#### What the task asks
Determine how many lines in the entries contain the word "height", and give that number with no other text.

++++++++

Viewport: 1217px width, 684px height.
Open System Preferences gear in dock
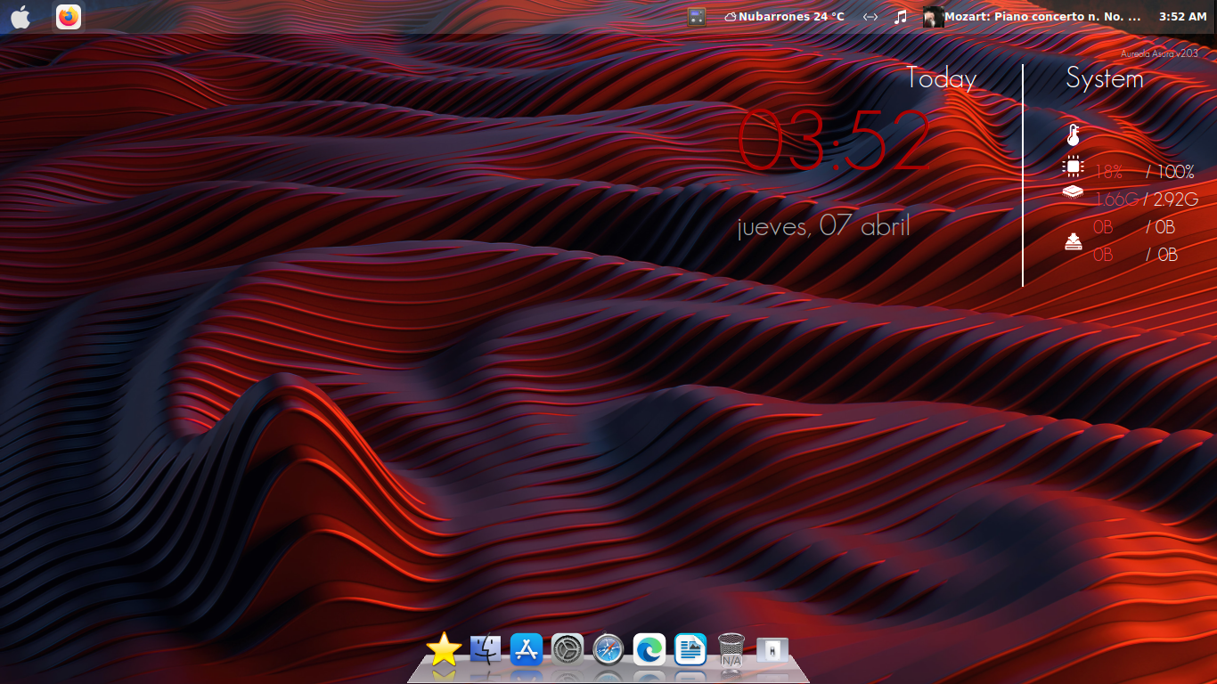[x=568, y=650]
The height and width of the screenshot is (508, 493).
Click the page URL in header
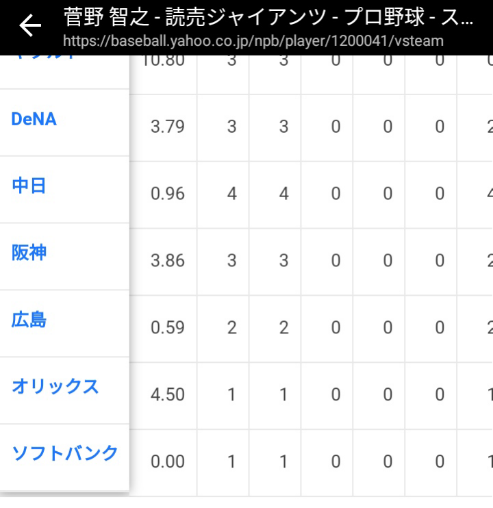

++++++++

#### Exercise answer
2